Wednesday, July 7, 2010

MSTP II: Outside a Region

The concept of CIST
Every MSTP region runs special instance of spanning-tree known as IST or Internal Spanning Tree (=MSTI0). This instance is active on all links inside a region and serves the purpose of disseminating STP topology information for other STP instances. As usual, IST has a root bridge, elected based on the lowest bridge ID (priority/MAC address). However, situation changes when you have different regions in the network (e.g. switches with different region names, different revisions, etc). When a switch detects BPDU messages sourced from another region on any link, it marks the link as MSTP boundary.

Now two regions should build a common spanning tree known as CIST – Common and Internal Spanning Tree. This tree is result of joining ISTs of each region in a special manner. Here is a detailed description of the process.

1) In addition to sending IST configuration BPDUs, every switch initially declares itself as the root of CIST. The switches pass CIST configuration information along with IST information in additional BPDU fields. Switches inside a region never change the path cost to the CIST Root, known as CIST External Root Path Cost. Instead of that, the external path cost only changes on the boundary ports. Thus, this external cost only accounts for the cost of boundary links, not the cost of the paths inside a region. Essentially, CIST External Path Cost information “tunnels” across a region.

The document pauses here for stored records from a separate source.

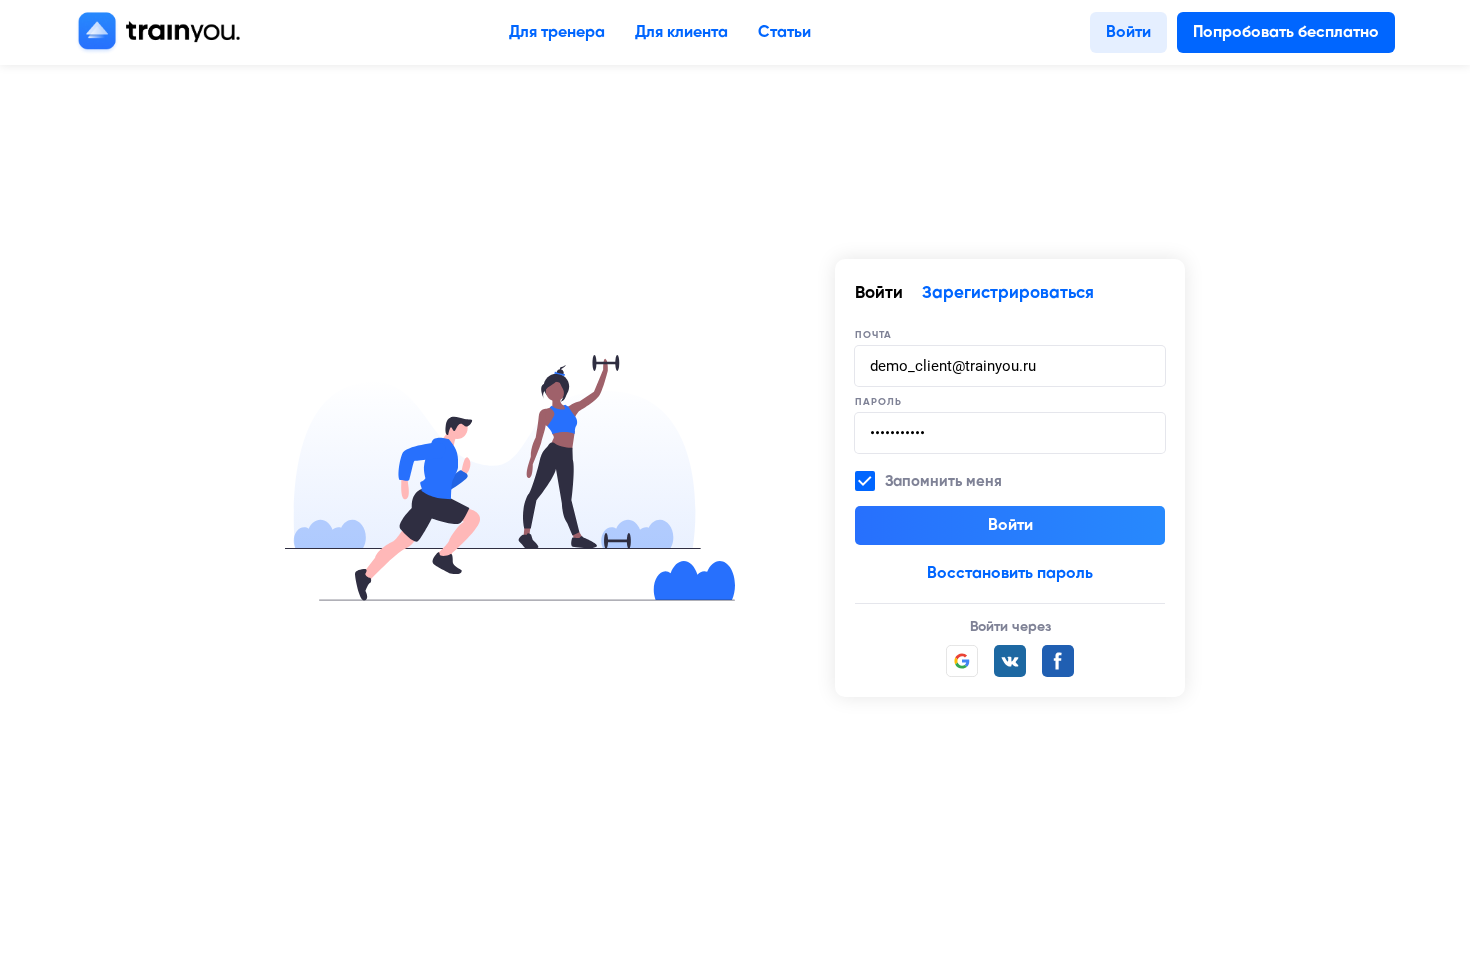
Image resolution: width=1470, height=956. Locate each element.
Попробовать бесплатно (1286, 33)
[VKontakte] (1010, 661)
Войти (1128, 33)
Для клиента (681, 33)
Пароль (878, 402)
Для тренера (557, 33)
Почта (873, 335)
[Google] (962, 661)
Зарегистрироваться (1008, 293)
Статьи (784, 33)
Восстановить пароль (1010, 574)
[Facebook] (1058, 661)
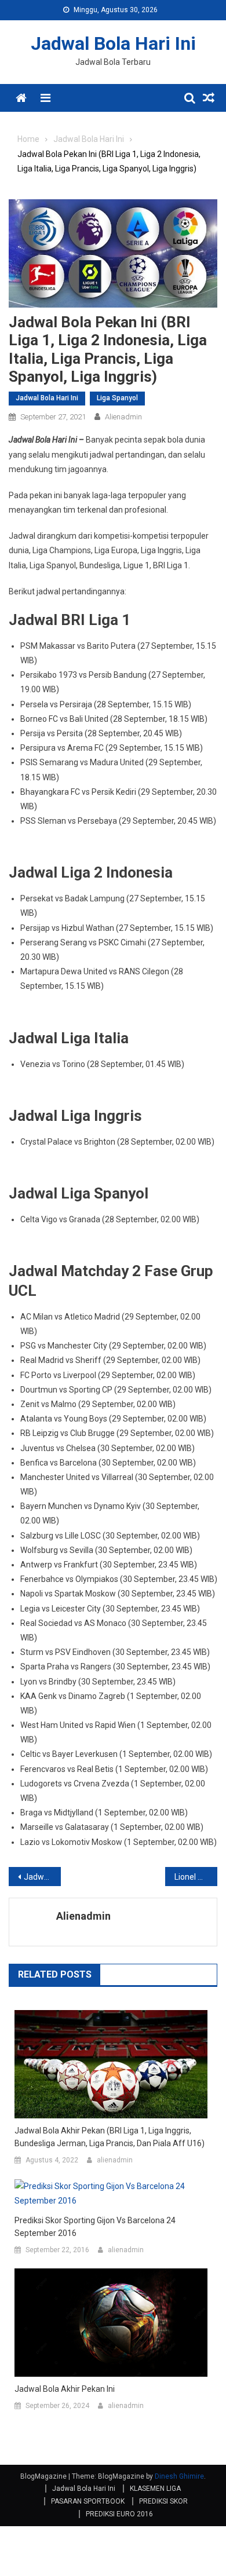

2) On boundary ports, switches exchange their CIST BPDU information ONLY. That is, switches hide IST information between regions, but pass CIST metrics. The usual RSTP synchronization process takes places between switches on a border link, and eventually ONE switch with the lowest BID (Bridge ID = Priority + MAC Address) among all regions is elected as the CIST Root. Note that each region still elects a local IST root, known as CIST Regional Root, as described further.

3) The region that contains the CIST Root, declares this switch as the root of local IST as well. However, things start to differ for regions that don’t contain the CIST root. All of them elect one of the border switches (switches connected to other regions) as IST root (aka CIST Regional Root). This procedure elects the IST Root (CIST Regional Root) based on the lowest CIST External Root Path Cost. Note that this procedure differs from elections based purely on BID, which take place inside a single region. In this case, the procedure uses BIDs as tiebreaker, if two or more switches have the same CIST Root External Path Cost. MSTP blocks all redundant boundary “uplinks” marking them as “alternate” paths to the CIST Root. The boundary switches do so by receiving “extra” CIST BPDUs on top of IST BPDUs with external root path cost values and comparing them with the ones received on local boundary ports.

4) Inside a region, switches build regular IST, using the CIST Regional Root as the root of IST. Note that this tree uses so-called Internal Root Path Cost stored in the local IST BPDUs. This cost increments along all the links inside a region, but it never leaks out of the region. Between regions, switches exchange information about CIST External Root Path cost only.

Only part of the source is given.